**Task objective**:
Copy out each line of the data that holds the string "will".

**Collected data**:
· · ·
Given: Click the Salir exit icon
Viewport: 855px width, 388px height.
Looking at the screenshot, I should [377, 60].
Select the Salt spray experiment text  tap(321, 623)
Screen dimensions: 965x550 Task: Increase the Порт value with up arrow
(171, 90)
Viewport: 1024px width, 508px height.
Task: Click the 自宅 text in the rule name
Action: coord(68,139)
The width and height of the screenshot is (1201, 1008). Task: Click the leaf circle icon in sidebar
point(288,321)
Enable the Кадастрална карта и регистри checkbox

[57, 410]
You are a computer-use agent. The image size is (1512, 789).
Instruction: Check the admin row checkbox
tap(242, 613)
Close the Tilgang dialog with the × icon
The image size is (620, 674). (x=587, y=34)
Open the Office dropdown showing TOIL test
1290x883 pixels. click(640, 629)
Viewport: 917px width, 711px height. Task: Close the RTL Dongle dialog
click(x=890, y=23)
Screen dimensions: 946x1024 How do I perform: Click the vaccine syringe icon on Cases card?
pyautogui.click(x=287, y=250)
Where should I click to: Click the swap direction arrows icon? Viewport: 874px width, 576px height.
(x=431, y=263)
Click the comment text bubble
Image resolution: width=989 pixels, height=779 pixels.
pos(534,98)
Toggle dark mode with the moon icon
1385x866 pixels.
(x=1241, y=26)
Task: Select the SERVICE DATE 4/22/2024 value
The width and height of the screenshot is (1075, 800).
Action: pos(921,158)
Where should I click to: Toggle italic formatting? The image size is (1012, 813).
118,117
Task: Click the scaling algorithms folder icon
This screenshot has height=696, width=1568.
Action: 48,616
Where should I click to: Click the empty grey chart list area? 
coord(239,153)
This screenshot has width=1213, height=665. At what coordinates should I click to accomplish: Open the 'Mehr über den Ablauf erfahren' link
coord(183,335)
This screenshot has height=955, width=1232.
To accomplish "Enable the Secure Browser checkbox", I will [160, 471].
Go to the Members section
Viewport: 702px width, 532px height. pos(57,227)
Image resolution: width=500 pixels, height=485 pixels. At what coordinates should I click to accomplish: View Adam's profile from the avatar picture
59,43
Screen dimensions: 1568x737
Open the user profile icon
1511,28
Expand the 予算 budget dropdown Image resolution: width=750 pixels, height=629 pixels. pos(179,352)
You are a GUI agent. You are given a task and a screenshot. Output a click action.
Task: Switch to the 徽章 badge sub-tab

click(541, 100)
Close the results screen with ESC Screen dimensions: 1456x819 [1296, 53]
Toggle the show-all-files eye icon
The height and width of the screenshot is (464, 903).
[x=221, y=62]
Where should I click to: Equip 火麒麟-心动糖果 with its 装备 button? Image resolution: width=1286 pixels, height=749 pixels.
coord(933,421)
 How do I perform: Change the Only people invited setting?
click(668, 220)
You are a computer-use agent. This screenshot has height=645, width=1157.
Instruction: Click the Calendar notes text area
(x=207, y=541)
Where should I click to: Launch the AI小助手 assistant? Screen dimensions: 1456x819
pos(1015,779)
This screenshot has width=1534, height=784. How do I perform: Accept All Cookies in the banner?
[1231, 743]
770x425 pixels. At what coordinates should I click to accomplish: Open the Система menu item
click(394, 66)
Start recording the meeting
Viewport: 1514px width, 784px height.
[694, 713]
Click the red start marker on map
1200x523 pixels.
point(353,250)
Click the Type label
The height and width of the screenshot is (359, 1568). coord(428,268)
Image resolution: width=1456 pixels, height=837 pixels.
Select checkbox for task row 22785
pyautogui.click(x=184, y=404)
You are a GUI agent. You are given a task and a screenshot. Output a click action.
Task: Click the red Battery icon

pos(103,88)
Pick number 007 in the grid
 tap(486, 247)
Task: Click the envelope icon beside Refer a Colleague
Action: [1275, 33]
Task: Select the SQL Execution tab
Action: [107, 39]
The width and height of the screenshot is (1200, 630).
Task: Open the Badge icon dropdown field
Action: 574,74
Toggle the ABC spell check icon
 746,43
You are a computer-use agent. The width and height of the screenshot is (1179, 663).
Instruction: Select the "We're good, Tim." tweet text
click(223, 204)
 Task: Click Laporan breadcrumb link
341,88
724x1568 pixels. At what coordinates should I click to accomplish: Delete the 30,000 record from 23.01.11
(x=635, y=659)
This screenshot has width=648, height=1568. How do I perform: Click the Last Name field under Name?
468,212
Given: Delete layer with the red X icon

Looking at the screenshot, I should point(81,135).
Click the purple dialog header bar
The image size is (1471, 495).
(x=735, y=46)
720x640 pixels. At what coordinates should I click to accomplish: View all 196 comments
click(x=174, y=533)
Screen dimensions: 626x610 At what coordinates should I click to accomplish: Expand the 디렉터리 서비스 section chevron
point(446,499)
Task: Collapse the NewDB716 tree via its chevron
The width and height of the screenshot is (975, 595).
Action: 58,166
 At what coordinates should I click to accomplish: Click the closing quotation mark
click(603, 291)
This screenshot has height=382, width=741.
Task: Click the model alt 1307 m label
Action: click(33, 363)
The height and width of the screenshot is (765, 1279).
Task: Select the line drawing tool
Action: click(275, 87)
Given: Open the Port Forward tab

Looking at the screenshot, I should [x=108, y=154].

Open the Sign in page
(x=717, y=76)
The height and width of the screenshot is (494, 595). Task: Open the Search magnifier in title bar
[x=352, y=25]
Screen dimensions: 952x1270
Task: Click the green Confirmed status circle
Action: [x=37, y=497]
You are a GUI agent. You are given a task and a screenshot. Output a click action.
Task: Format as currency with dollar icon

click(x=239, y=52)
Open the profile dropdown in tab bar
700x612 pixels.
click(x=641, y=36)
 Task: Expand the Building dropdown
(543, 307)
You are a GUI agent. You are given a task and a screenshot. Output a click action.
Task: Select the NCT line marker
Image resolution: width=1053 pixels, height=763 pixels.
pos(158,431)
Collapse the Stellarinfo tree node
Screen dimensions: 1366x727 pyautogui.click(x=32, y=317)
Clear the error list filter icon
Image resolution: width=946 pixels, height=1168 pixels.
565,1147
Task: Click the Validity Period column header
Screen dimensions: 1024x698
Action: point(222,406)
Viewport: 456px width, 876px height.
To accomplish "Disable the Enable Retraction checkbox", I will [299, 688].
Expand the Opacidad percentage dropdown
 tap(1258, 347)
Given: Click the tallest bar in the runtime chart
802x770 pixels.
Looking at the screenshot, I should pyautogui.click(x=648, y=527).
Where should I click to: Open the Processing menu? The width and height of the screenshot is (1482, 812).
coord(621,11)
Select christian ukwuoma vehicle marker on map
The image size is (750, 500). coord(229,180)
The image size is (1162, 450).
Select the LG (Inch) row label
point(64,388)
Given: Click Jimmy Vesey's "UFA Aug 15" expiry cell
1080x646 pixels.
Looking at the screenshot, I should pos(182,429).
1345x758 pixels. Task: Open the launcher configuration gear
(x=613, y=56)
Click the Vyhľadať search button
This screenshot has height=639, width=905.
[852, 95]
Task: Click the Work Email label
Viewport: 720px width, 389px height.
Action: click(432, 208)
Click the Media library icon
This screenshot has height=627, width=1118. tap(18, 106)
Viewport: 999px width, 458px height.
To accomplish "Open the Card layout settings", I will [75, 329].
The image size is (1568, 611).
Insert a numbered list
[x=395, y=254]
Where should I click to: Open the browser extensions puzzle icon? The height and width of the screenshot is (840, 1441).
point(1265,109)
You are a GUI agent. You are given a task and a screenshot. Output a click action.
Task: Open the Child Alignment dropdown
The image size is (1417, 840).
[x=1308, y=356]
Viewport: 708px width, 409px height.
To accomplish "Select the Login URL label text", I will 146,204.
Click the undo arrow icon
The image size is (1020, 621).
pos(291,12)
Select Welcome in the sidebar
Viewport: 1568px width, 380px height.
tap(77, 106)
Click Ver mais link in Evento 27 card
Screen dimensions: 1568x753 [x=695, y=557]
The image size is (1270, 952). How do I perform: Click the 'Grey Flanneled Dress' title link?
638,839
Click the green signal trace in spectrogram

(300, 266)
· · ·
**Solved problem**:
To accomplish "Enable the Secure Browser checkbox", I will [160, 471].
To accomplish "Disable the Enable Retraction checkbox", I will [299, 688].
To accomplish "Open the Card layout settings", I will [75, 329].
To accomplish "Select the Login URL label text", I will 146,204.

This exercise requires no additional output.